I hope to fill in most of the stat blanks with good stuff. The Wisdom line will for sure get some some more love since it's pretty barren. I tried to make it all work out so that someone will have to go deep into one area of the Skill map twice in order to even get close to maxing out that stat.

I was hoping to add in some starting items like weapons for Prototype 2 but I'm starting to think I need to reduce the scope and test out the new additions. I have already decided that weapons will add dice rolls, so Proto 2 might end up being dice-less if I indeed don't integrate any weapons.

I spent a little time working on a digital game board, and this is where I'm at so far.


Reliquary Brain Dump

  • Skill map no longer adds to actual modifiers like Damage or Health. Instead it will increase attributes, currently going with the super original "Defense", "Strength", and "Wisdom". Then have a progression track on those three skills, putting modifiers like damage and health on them at various levels. This allows me to cap progression so someone doesn't run away with a crazy amount of HP or damage, plus should make balancing a tad easier.
  • Looking into ditching raw numerical experience as the skill map progression resource. Instead the various fight locations on the dungeon map will state what color relics they give when you defeat the random monster there. You will need various combinations of these relics to progress on the Skill map. This will create a reason to traverse most of the dungeon map instead of camping on location for experience. Plus this might later open up module based dungeons with somewhat random distribution of relic color locations.
  • Thinking about changing the old exp generation into a new "Focus" resource. This will be purely for card play and various monsters will give various amounts of it as a reward for killing them.

Wednesday, March 3, 2010

Skill Map update

I have decided to move everything into the digital realm from now on, my hand drawing skill is horrible and its just not conducive to the constant changes created by development.

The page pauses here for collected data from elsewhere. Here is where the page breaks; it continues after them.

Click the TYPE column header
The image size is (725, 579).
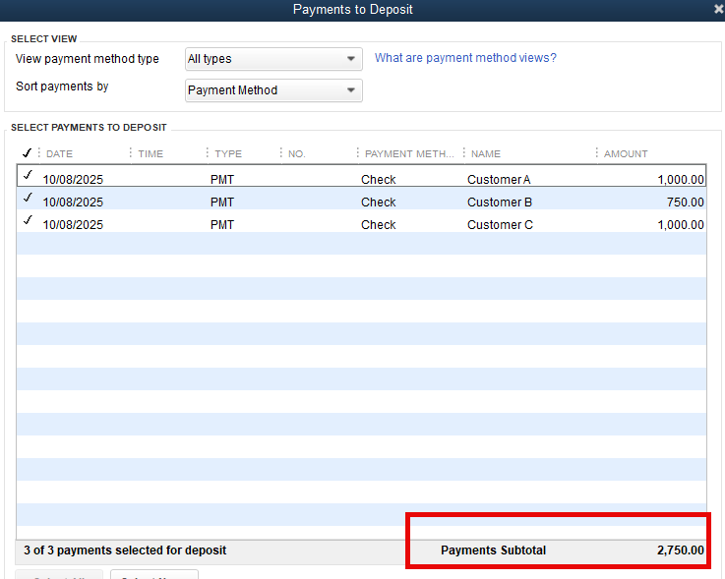point(228,154)
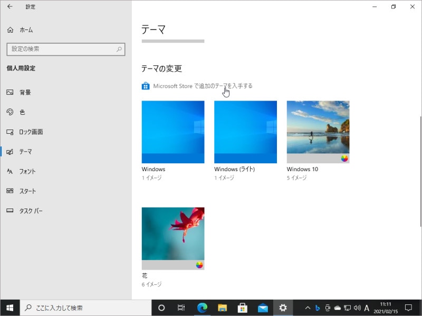The height and width of the screenshot is (316, 422).
Task: Open the Mail app from the taskbar
Action: 263,308
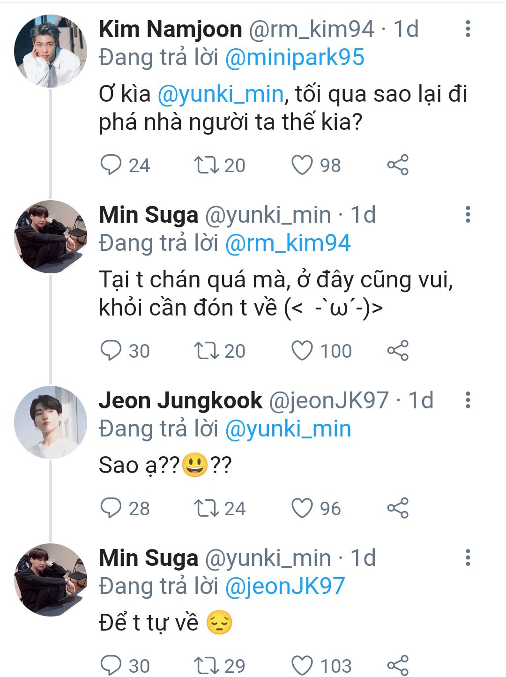
Task: Open more options on Min Suga's last tweet
Action: point(468,558)
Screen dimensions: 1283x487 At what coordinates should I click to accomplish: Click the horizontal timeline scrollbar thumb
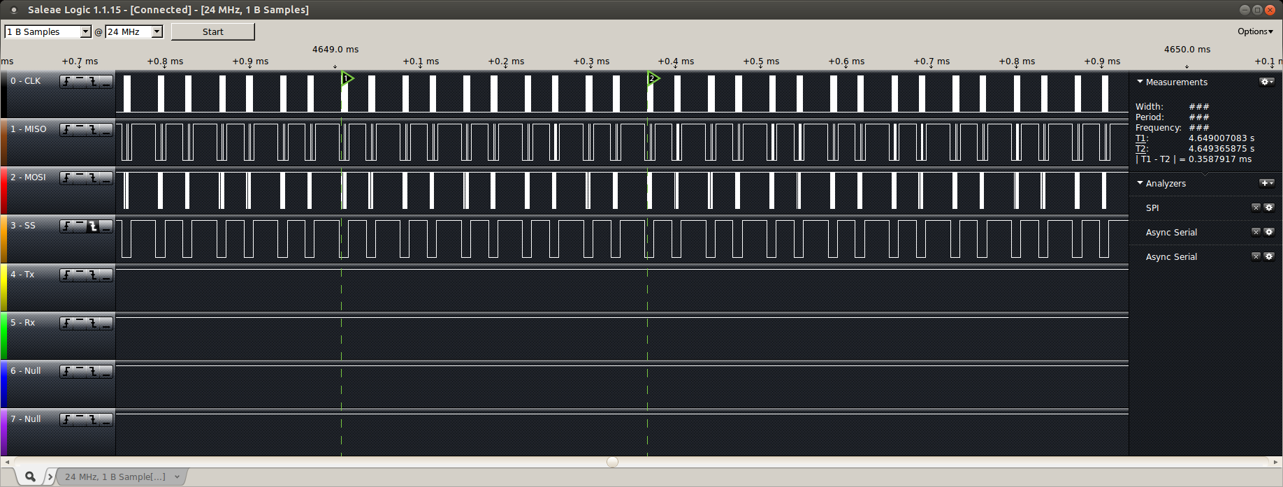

Below is my first take at the Skill Map for Prototype 2. It has more nodes then Proto 1 but i'm ok with that. I spread out skills much better this time, with only the final skill nodes having a single skill increase. But each of them will come with a special ability that they unlock. The abilities currently in there are really placeholders, theres no rules associated with them yet.

Tuesday, March 2, 2010

Reliquary Prototype 1 Play test 1

PROTOTYPE 1
I spent about 6 hours yesterday scrambling to get the first playable prototype of Reliquary ready. I was meeting up with Shane around 9:30 and wanted to have the first play test that night.

Below is the details of gameplay for Prototype 1, then i'll get into the actual play test and notes. I apologize for the crappy resolution of the images, they were all made with my 2megabit phone camera.

Dungeon Map
This is the dungeon map and it's the most uninspired part of the game so far. I literally drew out the concentric circles, wrote in the fighting spots with little thought that was pretty much it. It looks boring, and it WAS boring. Prototype 2 will see a lot more thought put into the dungeon map itself.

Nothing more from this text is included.